The claim about people in the Middle East is not advanced by those who do advance it on the grounds that men and women of their race haven’t the capacity to handle democracy. Few if any attribute their supposed inability to race. If there is anything to the skepticism about those in the Middle East and elsewhere managing to live under a democratic polity, it has to do with something entirely different.
Before continuing, it is worthwhile to mention that all the talk about democracy by members of the Bush team is too loose. Simple, unqualified democracy is not a just system of politics. It is no accident that from Socrates to the American Founders many wise and prudent political thinkers had doubts about democracy per se. For what is so wonderful, or just, about a system that simply places the majority in a position of superiority, with the minority subordinate to it? If that majority is wrong, why does it matter that it is more numerous than those in the minority?
In fact, the only kind of democracy that deserves support is the classical liberal variety, one strictly limited by the individual rights of the citizenry to their lives, liberties, property, religious worship, etc. Any democracy not so limited is no better than a dictatorship or tyranny by one individual or a small group. Possibly, agreement among members of a majority would be more difficult to achieve if they were all wrong, although 50 million Frenchman can be, as the old saying goes!
But let’s get back to Secretary Rice and her bad analogy. It is perfectly reasonable to hold that some people have chosen ideas and ideals to live by that are incompatible with any kind of democratic government, liberal or not. We certainly know of people who chose to place themselves into subservience—the followers of cult leader Jim Jones come to mind, or of the Reverend Moon, or other powerful leaders of religious and other organizations. The majority of Germans gave Adolph Hitler absolute power and thereby rejected democracy out of conviction, not because of some innate inability.

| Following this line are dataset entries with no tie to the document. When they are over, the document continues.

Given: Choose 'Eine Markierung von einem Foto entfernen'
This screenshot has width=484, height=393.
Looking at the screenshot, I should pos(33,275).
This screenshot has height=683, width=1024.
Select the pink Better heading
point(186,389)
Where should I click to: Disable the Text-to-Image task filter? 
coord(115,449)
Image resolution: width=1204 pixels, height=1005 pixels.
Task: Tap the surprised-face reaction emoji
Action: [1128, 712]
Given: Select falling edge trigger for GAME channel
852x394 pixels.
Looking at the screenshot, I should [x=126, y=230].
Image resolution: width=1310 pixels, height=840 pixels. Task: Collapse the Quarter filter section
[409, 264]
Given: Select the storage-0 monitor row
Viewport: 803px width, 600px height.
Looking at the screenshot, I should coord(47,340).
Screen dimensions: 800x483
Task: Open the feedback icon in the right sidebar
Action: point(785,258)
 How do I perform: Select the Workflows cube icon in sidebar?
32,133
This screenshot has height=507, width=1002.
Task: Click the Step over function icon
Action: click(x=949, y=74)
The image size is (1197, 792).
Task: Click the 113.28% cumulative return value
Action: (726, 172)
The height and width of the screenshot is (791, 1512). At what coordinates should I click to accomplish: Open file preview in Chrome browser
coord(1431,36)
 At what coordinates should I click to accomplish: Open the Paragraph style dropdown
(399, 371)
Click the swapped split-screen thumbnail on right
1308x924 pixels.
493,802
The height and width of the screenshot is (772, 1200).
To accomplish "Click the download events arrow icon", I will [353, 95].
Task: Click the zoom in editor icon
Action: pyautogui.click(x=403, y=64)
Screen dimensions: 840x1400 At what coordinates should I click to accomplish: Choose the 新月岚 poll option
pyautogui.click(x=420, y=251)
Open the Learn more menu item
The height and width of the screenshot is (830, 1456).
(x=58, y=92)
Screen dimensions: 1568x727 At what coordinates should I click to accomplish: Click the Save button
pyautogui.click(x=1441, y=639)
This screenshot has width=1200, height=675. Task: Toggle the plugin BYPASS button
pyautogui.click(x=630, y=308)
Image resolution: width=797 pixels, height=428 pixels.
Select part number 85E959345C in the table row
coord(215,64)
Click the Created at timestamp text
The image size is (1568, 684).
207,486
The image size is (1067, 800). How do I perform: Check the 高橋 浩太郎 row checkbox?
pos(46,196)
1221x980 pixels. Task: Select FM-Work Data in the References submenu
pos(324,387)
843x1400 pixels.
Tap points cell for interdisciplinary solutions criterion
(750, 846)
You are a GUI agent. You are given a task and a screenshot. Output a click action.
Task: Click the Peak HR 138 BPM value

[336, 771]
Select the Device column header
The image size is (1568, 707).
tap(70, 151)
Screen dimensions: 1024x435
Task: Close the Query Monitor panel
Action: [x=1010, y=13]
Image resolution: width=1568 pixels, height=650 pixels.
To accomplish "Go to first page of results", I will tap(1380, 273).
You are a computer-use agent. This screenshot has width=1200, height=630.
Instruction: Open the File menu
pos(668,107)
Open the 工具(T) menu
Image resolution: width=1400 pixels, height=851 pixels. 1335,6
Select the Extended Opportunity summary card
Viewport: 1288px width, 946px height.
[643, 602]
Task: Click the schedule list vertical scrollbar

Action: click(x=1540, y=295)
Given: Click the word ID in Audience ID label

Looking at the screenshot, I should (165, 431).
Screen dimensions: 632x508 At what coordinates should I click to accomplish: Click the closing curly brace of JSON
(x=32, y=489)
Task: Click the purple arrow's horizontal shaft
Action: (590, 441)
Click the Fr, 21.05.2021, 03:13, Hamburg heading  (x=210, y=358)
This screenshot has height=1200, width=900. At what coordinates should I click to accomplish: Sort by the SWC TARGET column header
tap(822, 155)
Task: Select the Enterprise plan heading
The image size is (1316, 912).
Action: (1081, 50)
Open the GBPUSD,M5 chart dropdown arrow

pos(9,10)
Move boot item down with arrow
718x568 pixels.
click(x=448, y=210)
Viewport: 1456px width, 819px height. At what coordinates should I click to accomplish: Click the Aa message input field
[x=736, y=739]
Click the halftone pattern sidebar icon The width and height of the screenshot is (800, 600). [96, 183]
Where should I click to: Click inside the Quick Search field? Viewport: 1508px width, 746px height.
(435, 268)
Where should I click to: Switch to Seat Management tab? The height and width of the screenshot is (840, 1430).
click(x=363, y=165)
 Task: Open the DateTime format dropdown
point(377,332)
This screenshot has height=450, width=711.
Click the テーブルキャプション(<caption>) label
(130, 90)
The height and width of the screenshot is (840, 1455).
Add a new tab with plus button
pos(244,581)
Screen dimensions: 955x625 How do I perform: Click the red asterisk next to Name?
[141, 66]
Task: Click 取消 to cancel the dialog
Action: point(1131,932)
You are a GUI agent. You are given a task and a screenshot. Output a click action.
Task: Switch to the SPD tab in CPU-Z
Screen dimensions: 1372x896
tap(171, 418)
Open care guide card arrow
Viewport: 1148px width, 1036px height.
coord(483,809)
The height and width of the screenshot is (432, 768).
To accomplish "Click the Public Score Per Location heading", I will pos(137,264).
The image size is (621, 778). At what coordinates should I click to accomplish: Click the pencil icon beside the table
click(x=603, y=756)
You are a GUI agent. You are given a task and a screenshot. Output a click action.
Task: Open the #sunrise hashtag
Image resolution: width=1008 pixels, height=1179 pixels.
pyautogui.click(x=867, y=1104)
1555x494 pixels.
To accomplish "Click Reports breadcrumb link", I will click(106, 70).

Many who have been examining President Bush’s drive to bring democracy to the Middle East—and indeed the entire notion, beginning with President Woodrow Wilson, to spread democracy across the world—dispute the idea not because they are racists who think people over there haven’t got it in them to act democratically. No. The skepticism comes from the observation of a very long history of people either having freely rejected democracy or having voluntarily placed themselves under the rule of others they deem wiser and more virtuous than themselves. Or because they are too severely controlled by some elite or clergy.
Wherever a situation like this prevails, for whatever psychological, philosophical, religious, or other reasons, it is not unreasonable—and certainly not racist—to be doubtful that America can turn the place into a functioning democracy, especially via military force.